__Work to complete__.
Retype, word for word, the lines of the material below, from the line holding "Image resolution: width=1456" through the line holding "pos(433,805)", inclusive. Leave out the pictures.

__Records to process__.

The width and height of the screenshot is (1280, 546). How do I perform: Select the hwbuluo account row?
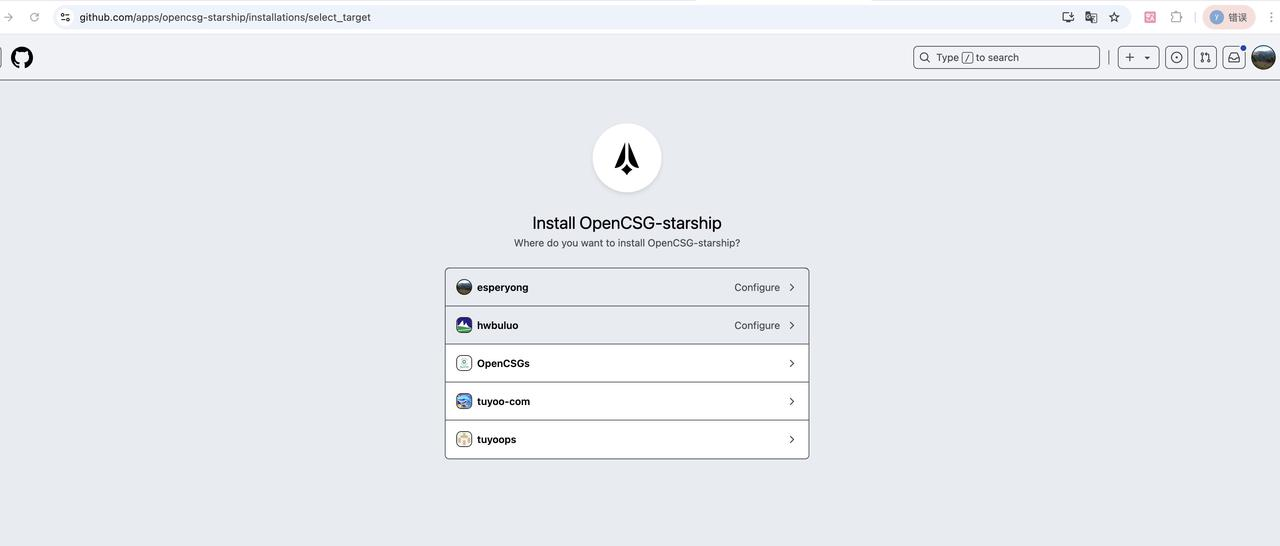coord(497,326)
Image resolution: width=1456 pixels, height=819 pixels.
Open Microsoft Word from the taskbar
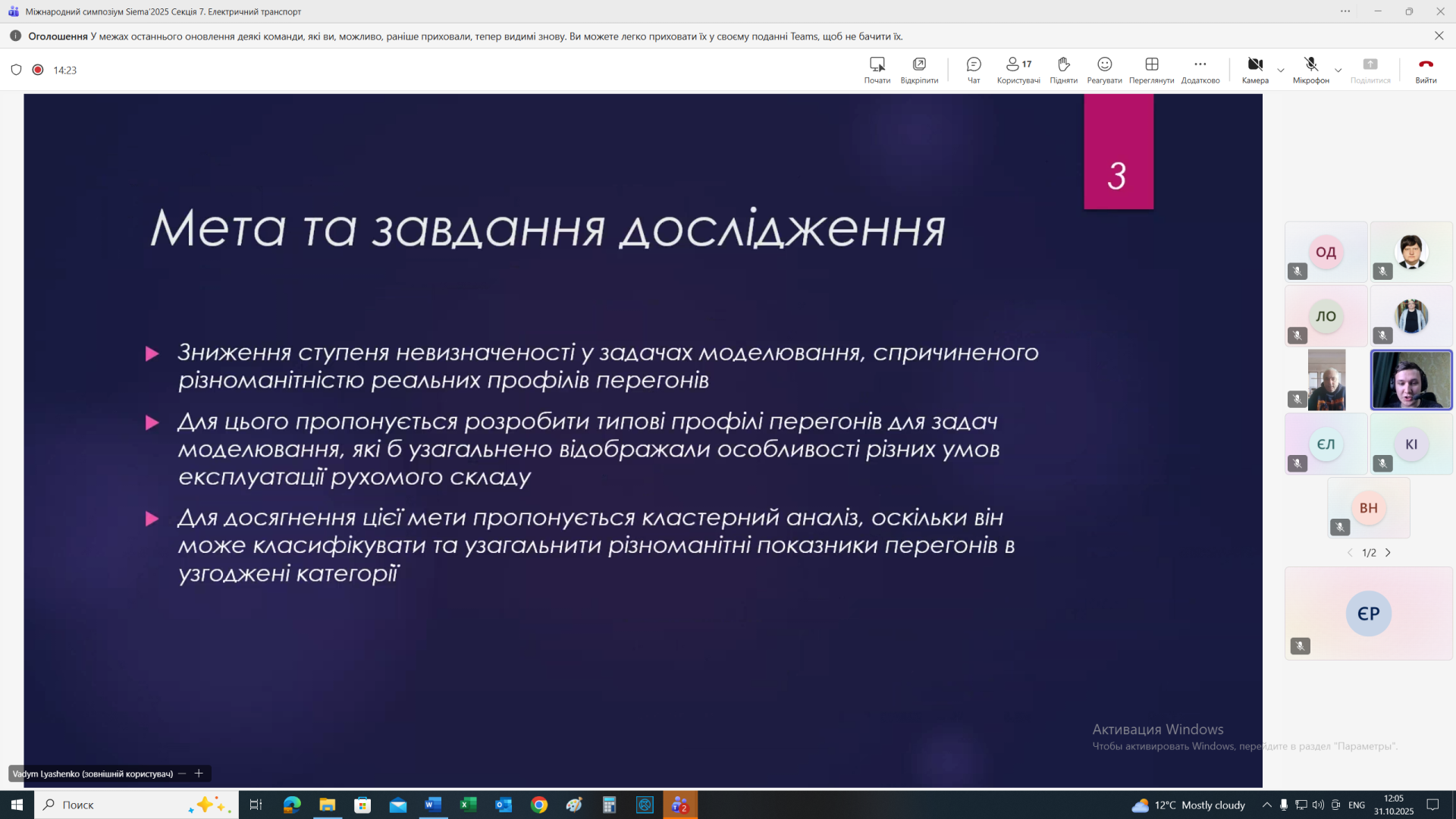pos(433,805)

--

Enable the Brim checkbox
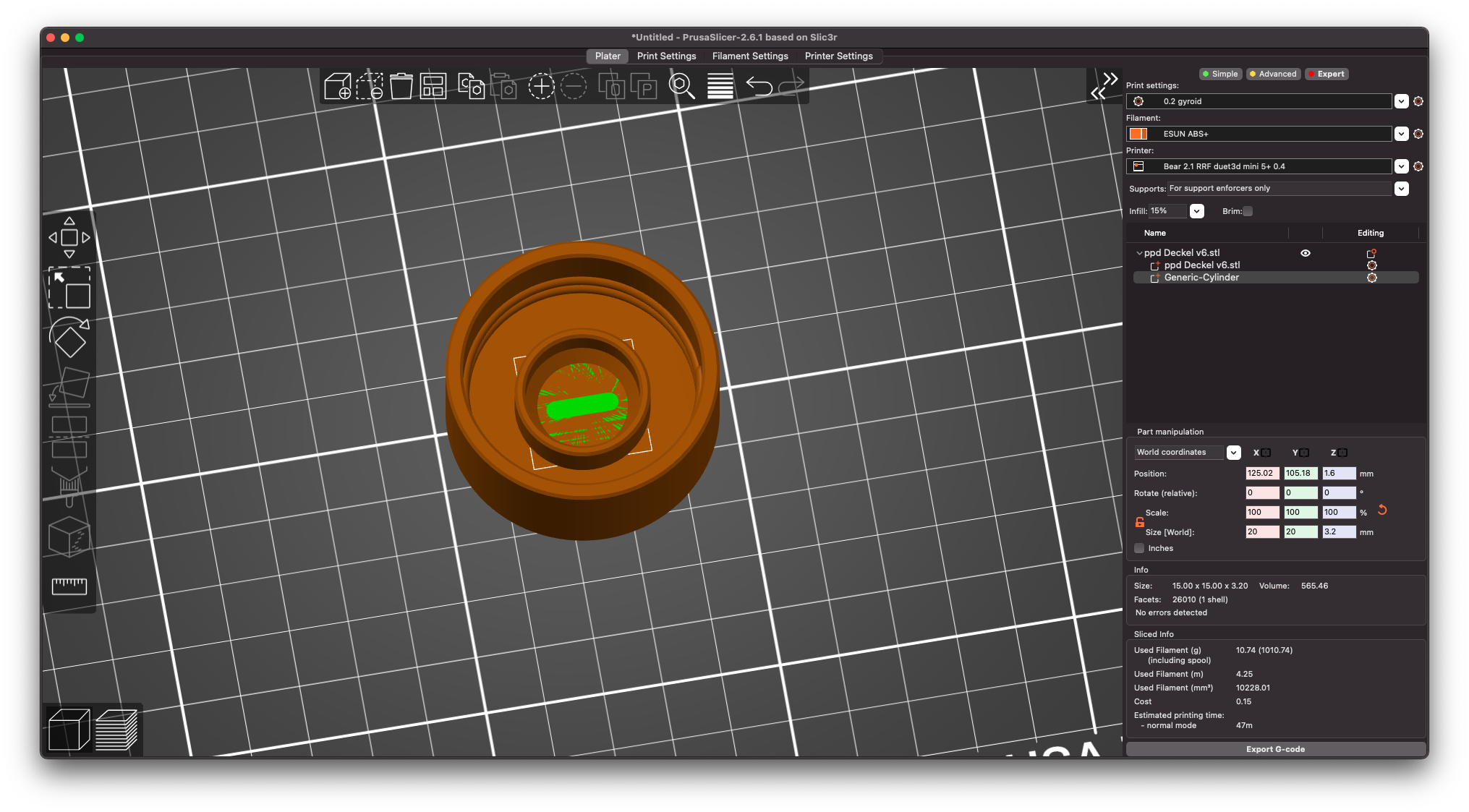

__Exercise response__.
Image resolution: width=1456 pixels, height=819 pixels.
Open Microsoft Word from the taskbar
pos(433,805)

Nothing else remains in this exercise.